RAND found “substantial state-to-state variation” in overall Medicaid Budget impacts, but most are expected to see reductions through 2034. Twenty-six states will have reductions of 5% or more. 

Those losing the largest share of their budget are Arizona (18.7% reduction, or $42.2 billion), Iowa (15.8% reduction, or $12.7 billion) and Nevada (15.5% reduction, or $10.1 billion). On an absolute basis, California ($112.3 billion reduction, or 6.7%) and New York ($62.6 billion reduction, or 5.2%) lead. 

The report’s authors noted that highly affected states opted to expand Medicaid and are “heavily reliant” on state-directed payments. 

Meanwhile, some states are slated to boost their Medicaid funds or see relatively lessened impact due to their limited impact on state-directed payments and provider taxes, their decisions not to adopt Medicaid expansion, or the funds from the Rural Health Transformation Program. 

Among these are Alabama (1.6% increase, or $1.6 billion), Florida (0.4% increase, or $1.4 billion), Nebraska (0.9% decrease, or $363.5 million), North Dakota (0.4% increase, or $94.9 million), South Dakota (2% increase, or $324.8 million) and Wyoming (9.8% increase, or $1 billion). 

Some states’ hits would be somewhat offset by savings to their state general fund generated by the provisions that reduce enrollment or utilization.

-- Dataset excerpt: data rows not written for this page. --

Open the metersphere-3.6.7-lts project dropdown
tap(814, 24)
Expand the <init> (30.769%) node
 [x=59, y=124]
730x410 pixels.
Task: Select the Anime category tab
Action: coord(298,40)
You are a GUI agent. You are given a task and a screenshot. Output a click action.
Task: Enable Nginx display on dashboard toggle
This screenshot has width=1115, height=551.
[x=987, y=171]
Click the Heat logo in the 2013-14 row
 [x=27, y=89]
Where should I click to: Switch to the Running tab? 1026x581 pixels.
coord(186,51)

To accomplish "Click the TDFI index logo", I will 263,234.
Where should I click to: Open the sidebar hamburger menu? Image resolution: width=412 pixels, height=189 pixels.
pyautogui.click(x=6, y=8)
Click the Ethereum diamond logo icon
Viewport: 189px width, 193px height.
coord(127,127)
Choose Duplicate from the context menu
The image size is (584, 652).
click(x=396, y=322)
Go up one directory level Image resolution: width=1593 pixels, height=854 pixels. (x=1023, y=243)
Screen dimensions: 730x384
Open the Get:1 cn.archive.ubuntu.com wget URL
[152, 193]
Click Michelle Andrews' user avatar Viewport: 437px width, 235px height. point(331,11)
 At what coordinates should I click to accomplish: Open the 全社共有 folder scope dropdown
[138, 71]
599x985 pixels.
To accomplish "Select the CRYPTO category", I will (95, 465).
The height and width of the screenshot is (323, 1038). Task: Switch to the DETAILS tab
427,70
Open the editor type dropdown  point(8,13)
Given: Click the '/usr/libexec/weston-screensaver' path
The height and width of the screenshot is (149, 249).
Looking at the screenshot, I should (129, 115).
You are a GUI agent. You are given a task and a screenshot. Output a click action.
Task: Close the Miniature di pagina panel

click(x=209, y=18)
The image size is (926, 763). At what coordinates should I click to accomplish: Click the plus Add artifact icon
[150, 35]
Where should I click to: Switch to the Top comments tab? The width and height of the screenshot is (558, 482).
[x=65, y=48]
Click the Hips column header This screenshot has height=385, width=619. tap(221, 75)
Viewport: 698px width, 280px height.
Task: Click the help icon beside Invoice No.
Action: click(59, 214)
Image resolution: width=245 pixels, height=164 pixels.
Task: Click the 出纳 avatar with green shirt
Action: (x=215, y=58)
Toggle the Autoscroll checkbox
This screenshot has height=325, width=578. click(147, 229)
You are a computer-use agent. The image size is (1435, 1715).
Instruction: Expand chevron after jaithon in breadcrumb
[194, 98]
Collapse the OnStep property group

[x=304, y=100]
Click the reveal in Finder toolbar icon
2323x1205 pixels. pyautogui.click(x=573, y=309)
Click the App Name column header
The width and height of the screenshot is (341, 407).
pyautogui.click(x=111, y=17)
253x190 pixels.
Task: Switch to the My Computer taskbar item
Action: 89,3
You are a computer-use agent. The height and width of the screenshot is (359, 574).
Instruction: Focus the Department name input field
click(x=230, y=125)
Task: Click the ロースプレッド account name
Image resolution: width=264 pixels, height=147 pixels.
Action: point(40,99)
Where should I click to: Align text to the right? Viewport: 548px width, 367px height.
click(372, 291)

These include Tennessee (4.8% increase, or $8.3 billion), South Carolina (4.1% increase, or $4.4 billion), Mississippi (3.2% increase, or $2.8 billion), Oklahoma (2.4% increase, or $2.2 billion) and Kentucky (2.4% increase, or $4.4 billion) and Texas (1.9% increase, or $12.8 billion).

However, provisions like the provider tax limit and emergency Medicaid funding for some immigrants that cut general funding without substantial changes to program scale will drain many states’ general funds. Most affected by a wide margin is California (6.1% reduction, or $102.1 billion).

Work requirement provisions are expected to be the leading driver of total state budget impact, pulling them down by almost $350 billion while also driving the most reductions in enrollment (nearly 5.3 million across all 50 states). Those related to provider taxes could see total reductions nearing $280 million, while driving over 1.5 million in enrollment reductions.

“As states plan for the upcoming changes in funding and eligibility, understanding these state-specific differences will be important,” Preethi Rao, a senior economist at RAND and lead author of the study, said in a release. “The variation we found suggests that policymakers may need tailored approaches to manage fiscal pressures and consider changes in insurance coverage and access to care.”

Specifically, Rao and colleagues warned in the report of potential reductions in providers choosing to accept Medicaid stemming from state-directed payment changes, or rising uncompensated care costs shouldered by emergency departments or local health clinics. 

Healthcare industry groups and organizations warned of such potential outcomes when arguing against the bill last year and have acknowledged, in quarterly reports, layoff announcements and other commentary their expectations of financial and access headwinds.